Saved entries:
-- Opening Marker --

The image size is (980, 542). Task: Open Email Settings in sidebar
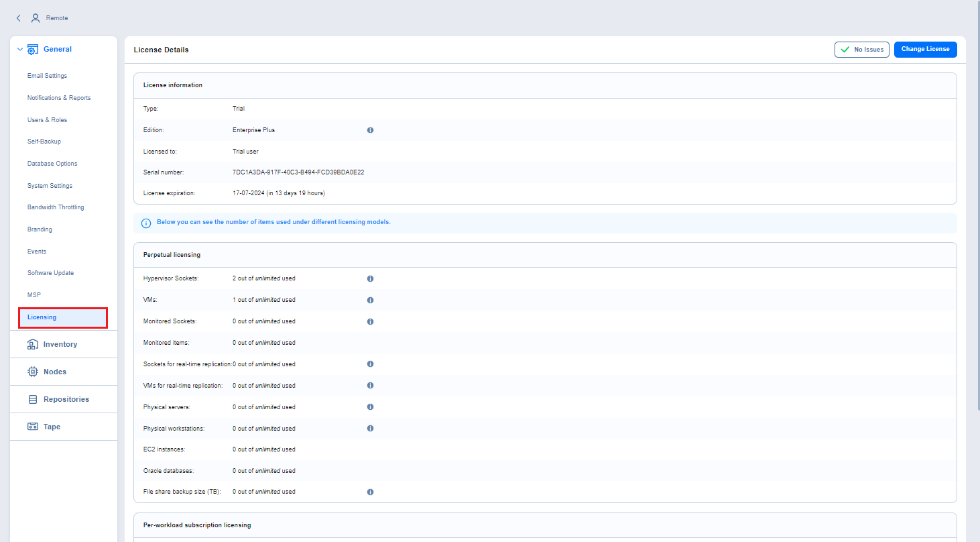coord(47,76)
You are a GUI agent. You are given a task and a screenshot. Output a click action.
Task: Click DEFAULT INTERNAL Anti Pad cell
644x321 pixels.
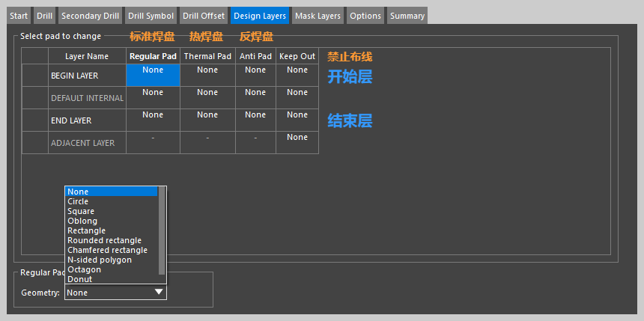[255, 97]
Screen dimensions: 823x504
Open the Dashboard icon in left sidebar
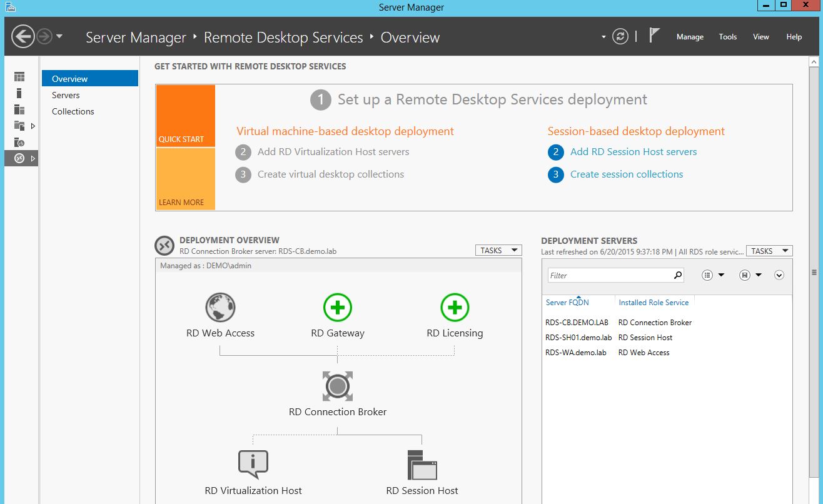coord(19,77)
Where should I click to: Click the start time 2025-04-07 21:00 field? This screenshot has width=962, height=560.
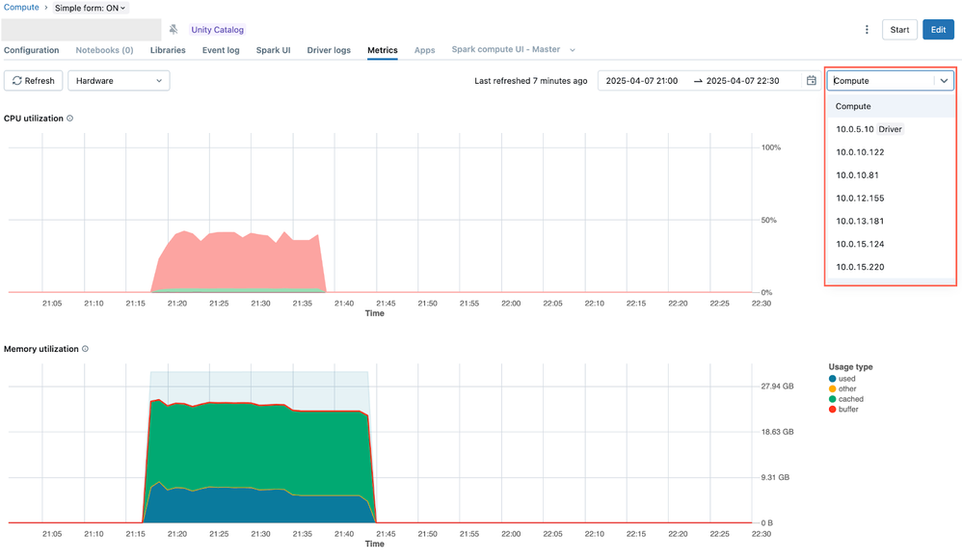[x=641, y=81]
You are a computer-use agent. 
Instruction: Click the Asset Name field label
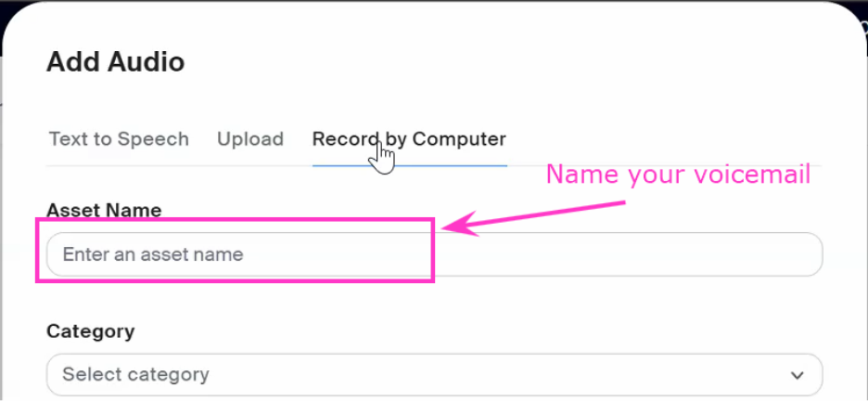(104, 210)
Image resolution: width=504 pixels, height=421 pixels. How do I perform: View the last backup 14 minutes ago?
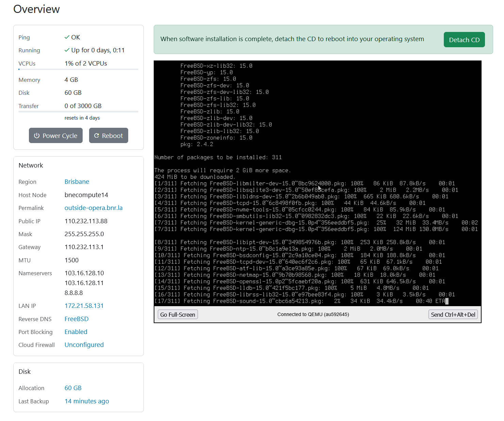[x=87, y=401]
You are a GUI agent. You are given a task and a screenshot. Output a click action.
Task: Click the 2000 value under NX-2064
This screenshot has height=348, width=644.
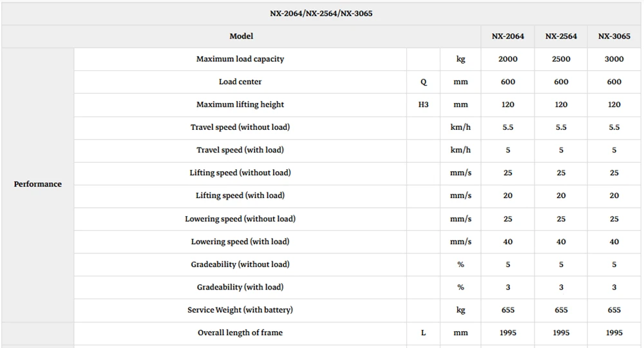pyautogui.click(x=507, y=59)
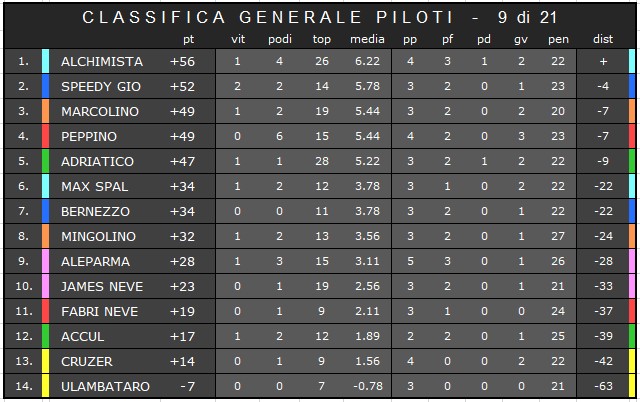Select the MAX SPAL driver name cell
This screenshot has height=402, width=640.
point(95,187)
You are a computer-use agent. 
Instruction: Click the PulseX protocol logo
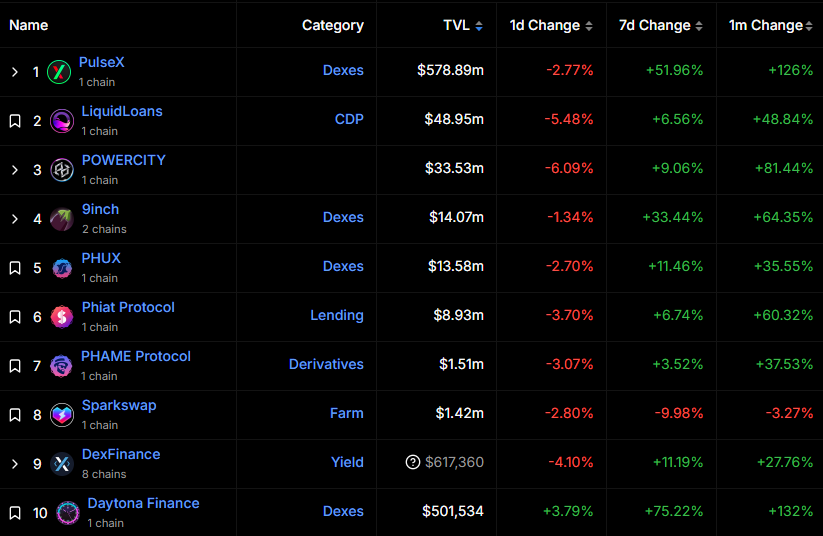coord(59,72)
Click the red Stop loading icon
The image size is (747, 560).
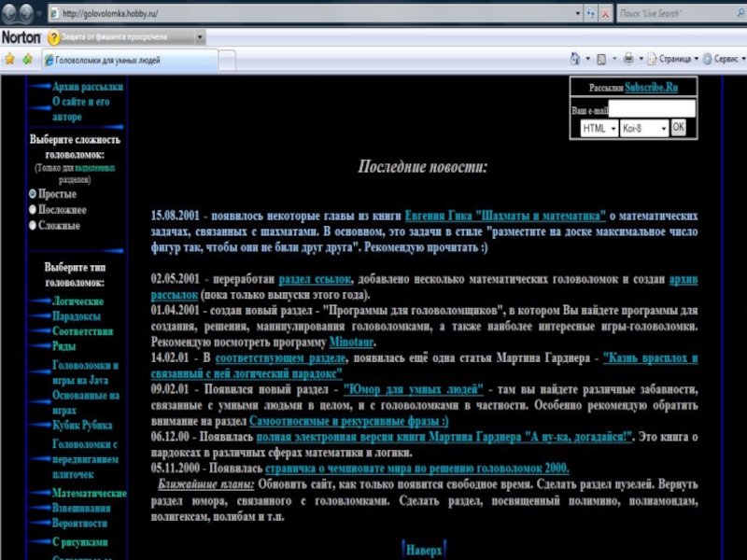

-- Closing Marker --

Transcribe every entry word for word, but skip the pictures.

The image size is (980, 542). Task: Open Email Settings in sidebar
coord(47,76)
You are a GUI agent. You are given a task and a screenshot. Output a click action.
Task: Click DEFAULT INTERNAL Anti Pad cell
644x321 pixels.
[255, 97]
Screen dimensions: 823x504
Open the Dashboard icon in left sidebar
coord(19,77)
Where should I click to: Click the start time 2025-04-07 21:00 field? This screenshot has width=962, height=560.
[x=641, y=81]
You are a computer-use agent. 
Instruction: Click the Asset Name field label
(104, 210)
Image resolution: width=504 pixels, height=421 pixels. How do I perform: View the last backup 14 minutes ago?
[x=87, y=401]
You are a GUI agent. You are given a task and a screenshot. Output a click action.
Task: Click the 2000 value under NX-2064
This screenshot has height=348, width=644.
pyautogui.click(x=507, y=59)
Select the MAX SPAL driver name cell
This screenshot has height=402, width=640.
point(95,187)
You are a computer-use agent. 
Instruction: Click the PulseX protocol logo
coord(59,72)
Click the red Stop loading icon
The image size is (747, 560).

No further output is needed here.